**Textauszug**
Gewiss hilft sich der Geist durch Eingrenzungen und Abstraktionen, doch vermag er nicht allem Unterschiedenen eine gedachte und sprachliche Form zu geben, die das Ganze erfasst. Diese Unmöglichkeit zeigt Friedrich Hölderlin in dem Gedicht, das er mit „Bonaparte“ überschrieben hat. Mit einem Hinweis auf den jungen Napoleon schrieb Hölderlin, dass Dichter zwar „heilige Gefäße“ seien, worin der Geist der Helden sich aufbewahrt, dass aber der Geist dieses Jünglings, der schnelle, wie Hölderlin sagt, jedwedes Gefäß sprengen muss. „Er kann im Gedichte nicht leben und bleiben.“
Der Geist selbst sprengt die Form, welche der menschliche Geist entwickelt hat. Er ist unfähig, sich seinen eigenen Produkten vollständig zu unterwerfen. Wir können sagen, der Geist entwischt oder entwindet sich solcher Gefangennahme. Der Geist erhebt sich über jeden Versuch seiner Einbindung und vermag sie zu seinem Außen zu machen und sich zu distanzieren. So sehr der Mensch sich seines Geistes bedienen kann, er ist doch nicht sein Herr. Denn womit könnte er es sein, wenn nicht wiederum mit dem Geist? So bleibt er seinem Geist ausgeliefert. Und die Gesellschaft, die eine vom Menschen gestaltete und ein Produkt seines Geistes ist, entwindet sich auf diese Weise. Der beobachtende Geist entwindet sich ihr.
Wenn wir diese Einwände einmal zurückstellen, erkennen wir, wie Sprache verdinglicht. Wir sprechen davon, dass es das Kind oder eine große Zahl von Bürgern gebe. Ein solches, zum Teil vermeidbares Sprechen bringt den einzigartigen Menschen in Gefahr. Er selbst erfährt sich als Sache und Ware und – mit den Worten von Karl Marx aus dem Kapital – innerhalb der „Totalisierung des Verdinglichungszusammenhangs, aus dem das Humanum, das lebendige Du und Wir verschwunden ist. Und dann ist es nur ein kleiner Schritt, dass der Mensch sich selbst wie ein Ding gegenüber dessen Herrn erkennt, mit dem ihn ein verdinglichtes Verhältnis verbindet. So nimmt das gesellschaftliche Verhältnis der Menschen selbst (...) für sie die phantasmagorische Form eines Verhältnisses von Dingen“ an.

**Erfasste Daten**

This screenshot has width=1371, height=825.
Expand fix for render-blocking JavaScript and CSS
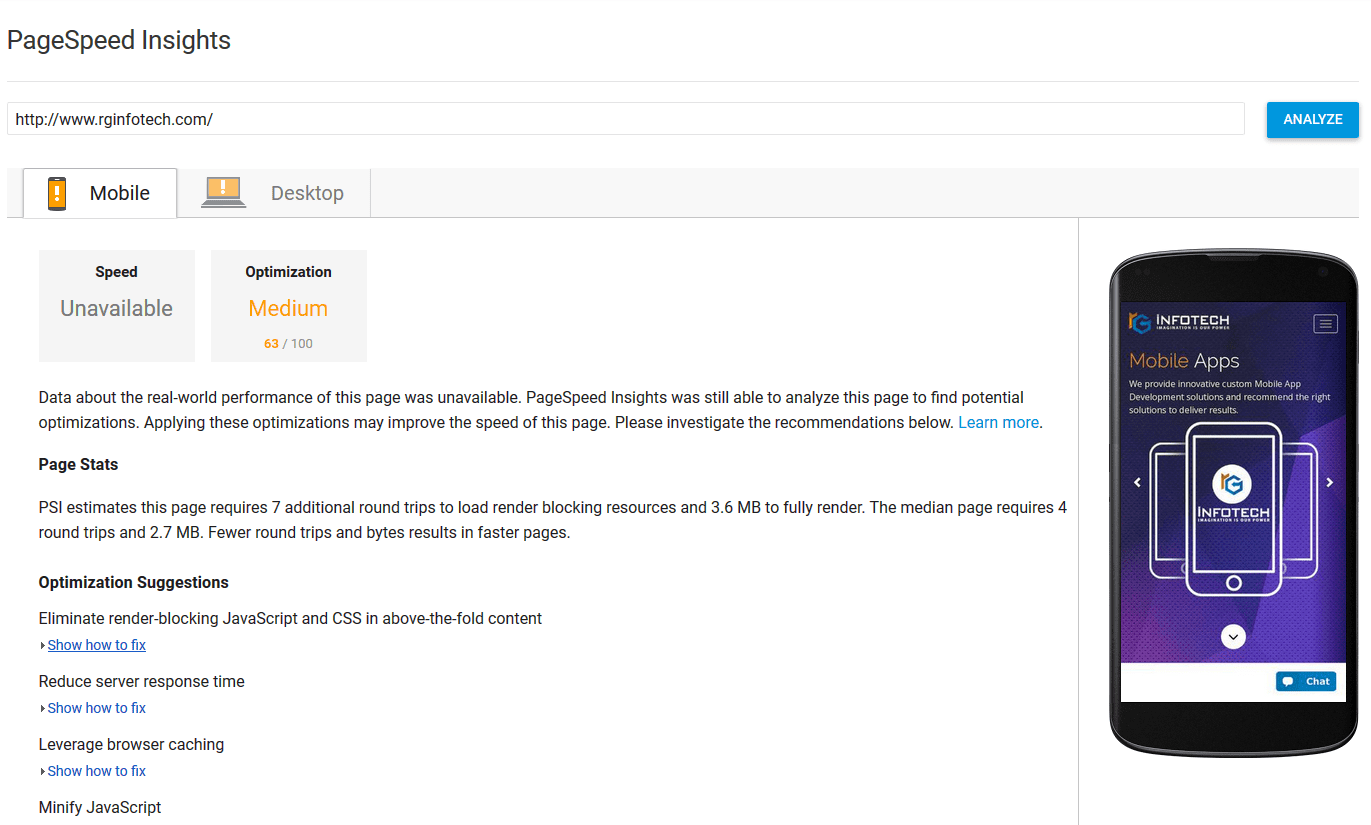pyautogui.click(x=96, y=645)
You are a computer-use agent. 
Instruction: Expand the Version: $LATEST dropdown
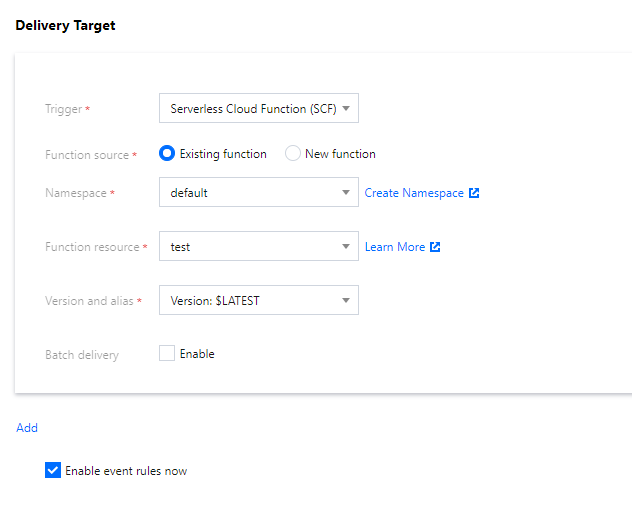(x=250, y=300)
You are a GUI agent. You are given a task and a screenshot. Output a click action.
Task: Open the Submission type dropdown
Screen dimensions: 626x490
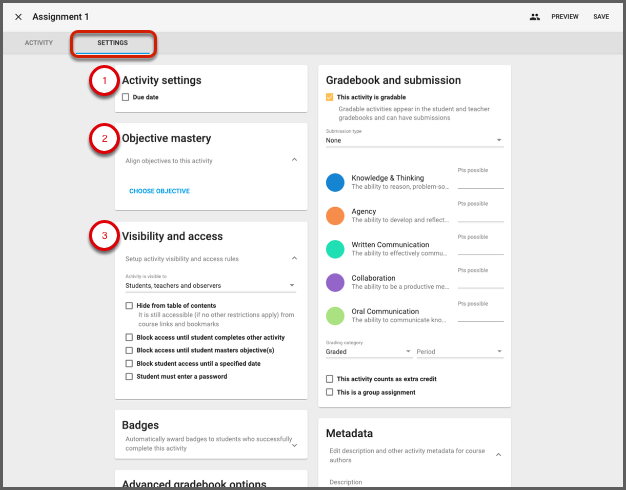click(x=414, y=141)
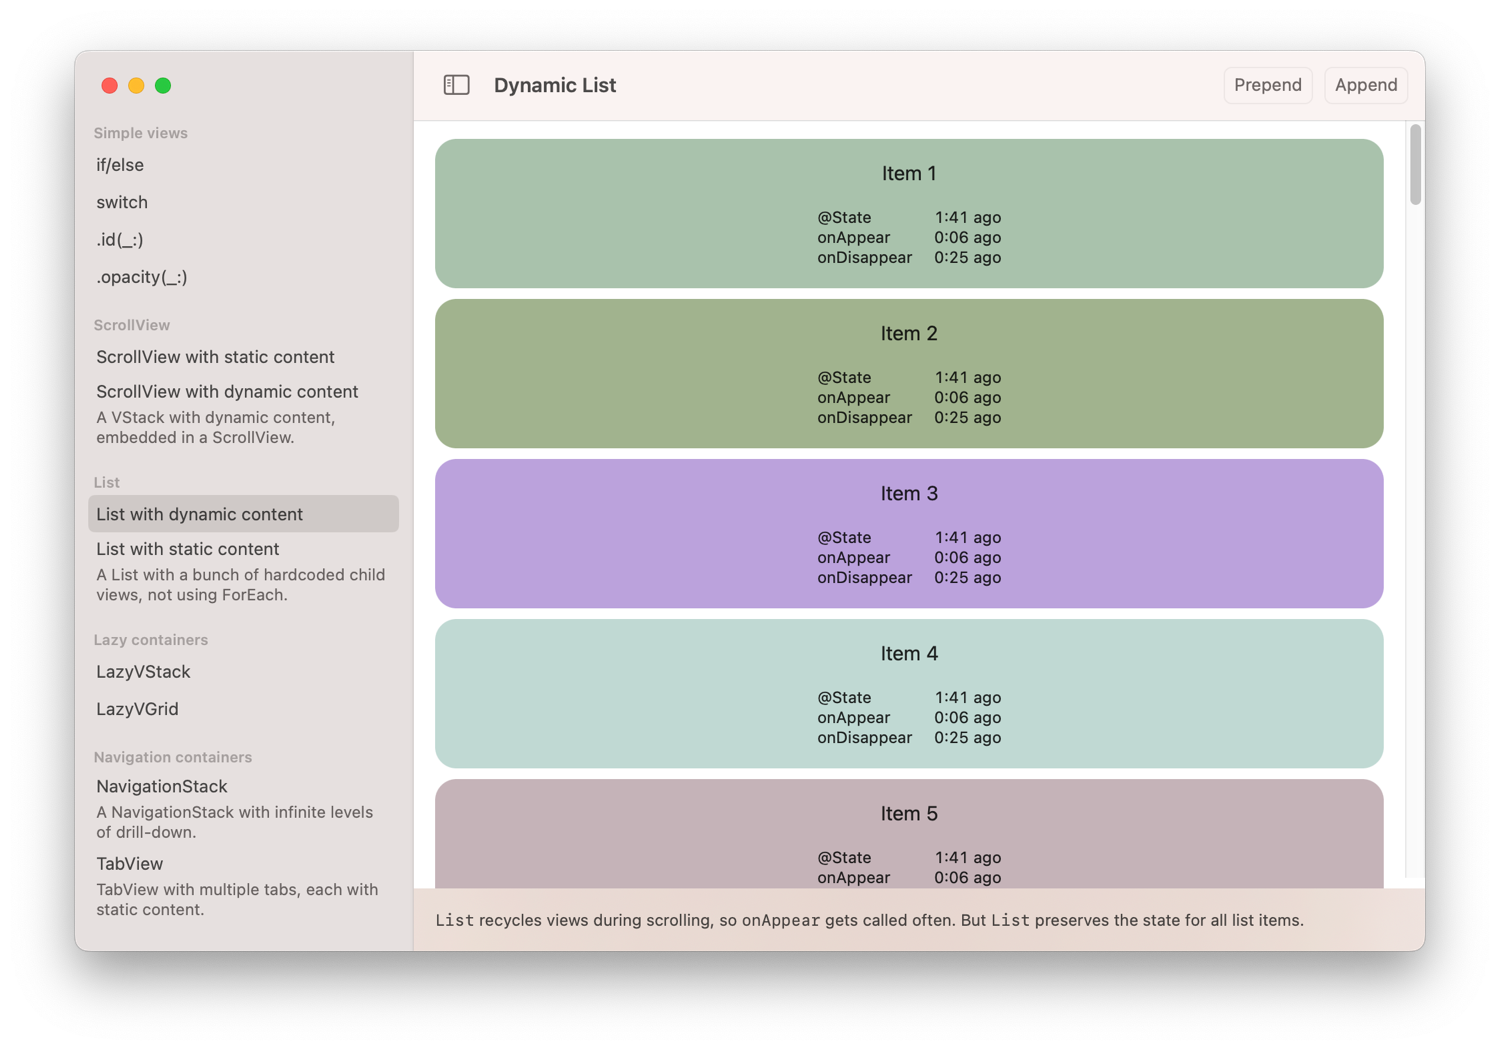This screenshot has width=1500, height=1050.
Task: Click the Prepend toolbar button
Action: (x=1268, y=85)
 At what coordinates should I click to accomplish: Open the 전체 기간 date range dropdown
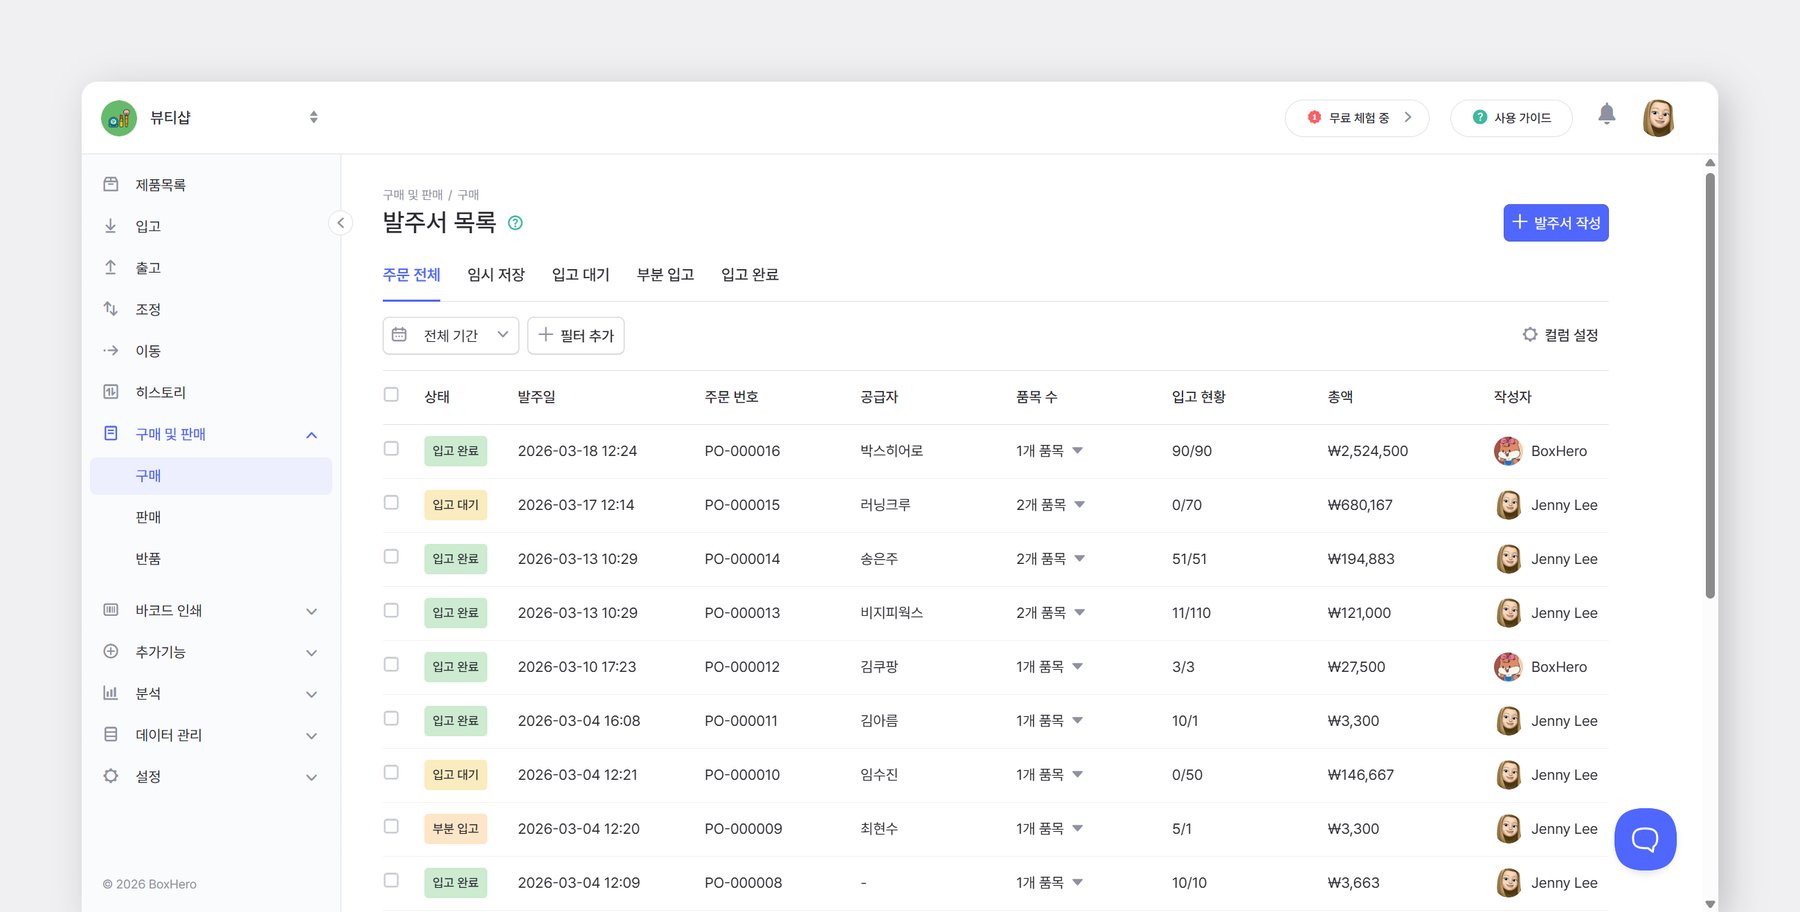pyautogui.click(x=450, y=336)
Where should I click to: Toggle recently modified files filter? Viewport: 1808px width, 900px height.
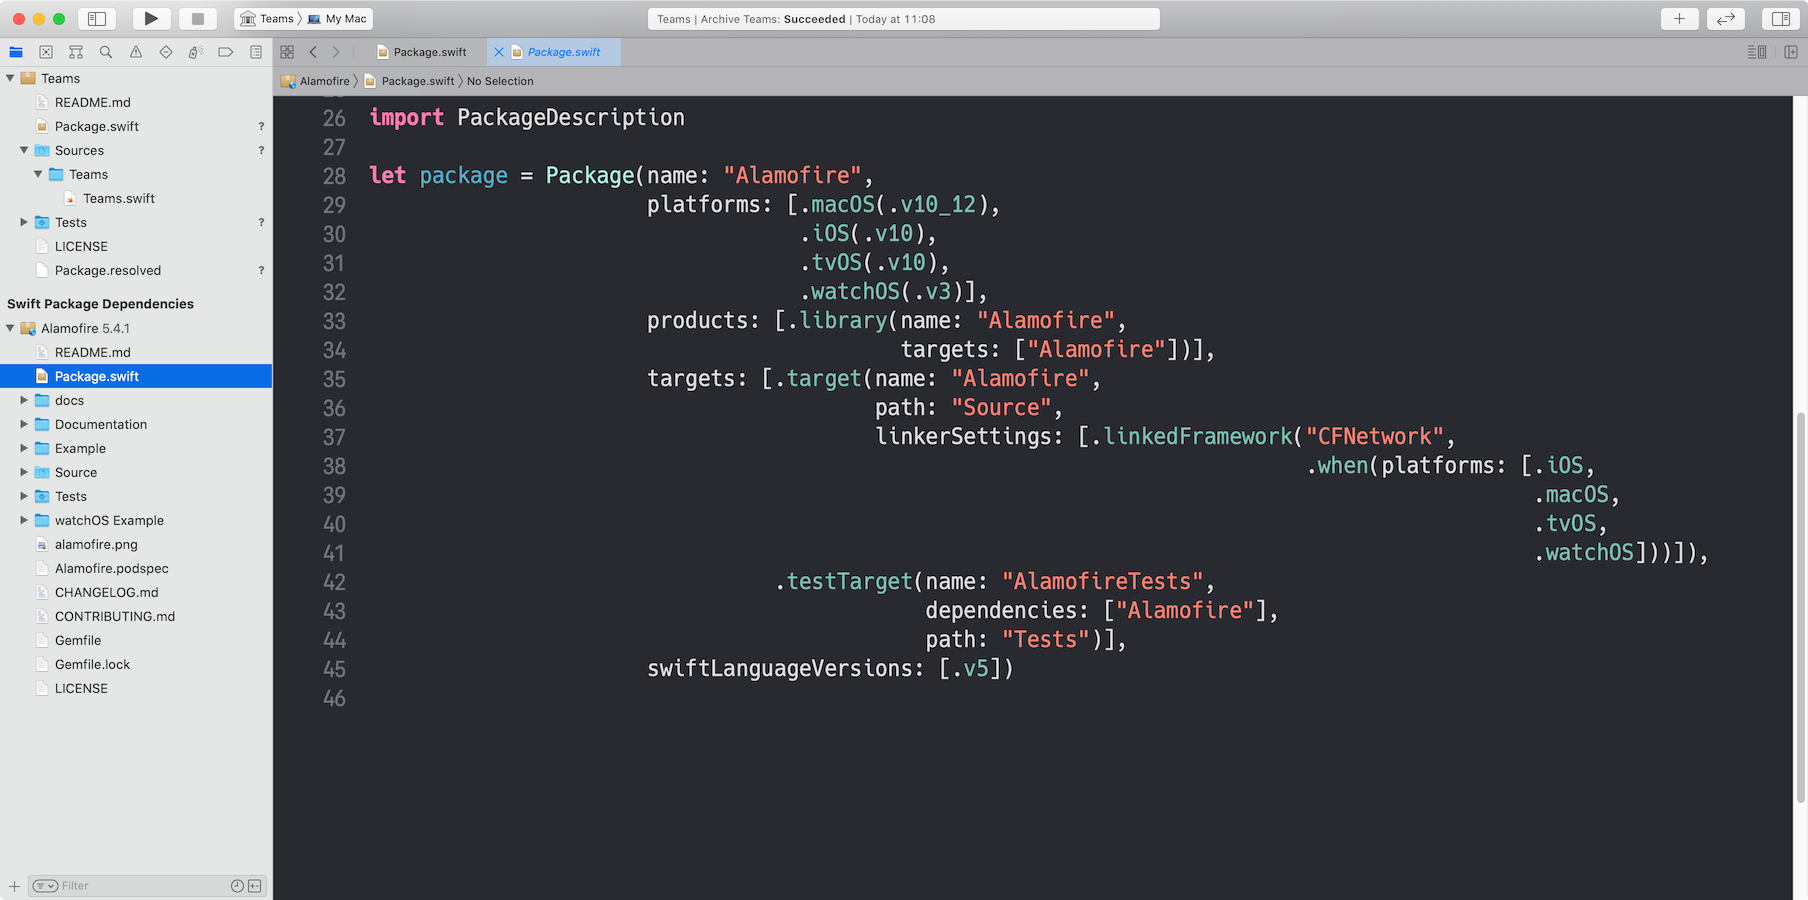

**Aufgabe**
Führen Sie den oben stehenden Text über Geist, Sprache und Verdinglichung im Anschluss an seinen letzten Satz weiter.

**Antwort**
Das Sprechen über Gesellschaft zeigt uns noch etwas anderes. Wenn wir über Gesellschaft sprechen, sprechen wir gleichsam über ein Behältnis vieler Sprachen. Denn in jeder Gesellschaft leben zahlreiche Sprachen. Zum einen sind es die vielen Sprachen der nebeneinander lebenden Menschen, von denen eine jede ihre Übersetzung in eine andere begehrt. Zum anderen trägt eine jede Sprache die Formungen zahlreicher Generationen weiter mit sich. In ihr, der heute bestehenden, lebenden Gesellschaft, sprechen vergangene Generationen weiter und zügeln den völlig freien Umgang mit ihr.
Zum Abschluss darf ich noch den kombinatorischen Ansatz vorstellen, mit dem wir uns sowohl Gesellschaft wie anderen Gegenständen oder Menschen nähern können. Der kombinatorische Ansatz wird auch der konvergierende Ansatz genannt: der aus mehreren Elementen wie Säulen zusammenstrebende Ansatz. Er achtet auf das präreflexive Wesen, die Evidenz, den Diskurs und Minderheiten.
Er sei im Einzelnen erklärt: Erstens gibt es ein präreflexives Wissen, das uns vor aller Reflexion und Bewusstwerden schon auszeichnet. Es ist aus fünf Gründen anzunehmen. Bereits die allererste Frage weist die Richtung, in der sie sucht. Das zeigt, dass sie ein Grundwissen hat. Wenn „Erfahrungen machen“ bedeutet, in Zusammenhänge einzuordnen, dann muss die allererste Erfahrung schon auf ein Raster zurückgreifen können, in das sie das Erfahrene einzufügen vermag, um es von dort als Erfahrung zu lesen. Drittens: Da es ein Wissen um ein „Ich“ gibt, welches von den ersten Fragen an dieses begleitet, muss ich wissen, wie ein solches Vorwissen gegeben ist. Es zeigt sich im Stolz oder in der Scham über eine Frage oder Antwort.
Da intersubjektives Handeln viertens nicht der Beginn von Verständigung, sondern seinerseits durch eine Gemeinsamkeit bedingt ist, muss es ein solches Wissen geben, ein Wissen, aus dem heraus wir verstehen, wie Verträge zustande kommen, was ein Versprechen ist oder was der beiden Vertragspartnern zugängliche Horizont bedeutet.
Der letzte Punkt, den unser reflexives Wissen zeigt, ist das Wissen, das sich beim sittlichen Handeln einstellt, nämlich das Wissen um die Unbedingtheit der Verpflichtung.
Das zweite Element ist das, was ich die Evidenz nenne, das heißt ein geduldiges sich Aussetzen, das Zeit benötigt, eine Haltung, in der der Erkennende, der sich aussetzt, das Wagnis der anderen Perspektive und des bislang noch nie begangenen Weges unternimmt. Auf diesem Weg oder während dieses „sich Aussetzens“ gibt es so etwas wie ein blitzartiges Aufgehen von Sachverhalten und Erkenntnissen.
Das schließt nicht aus, dass es auch in diesem Erkennen noch einen Reifeprozess geben kann. Die Einsichten, die uns, wie man sagt, beschert sind, müssen allerdings begründbar und mitteilbar sein.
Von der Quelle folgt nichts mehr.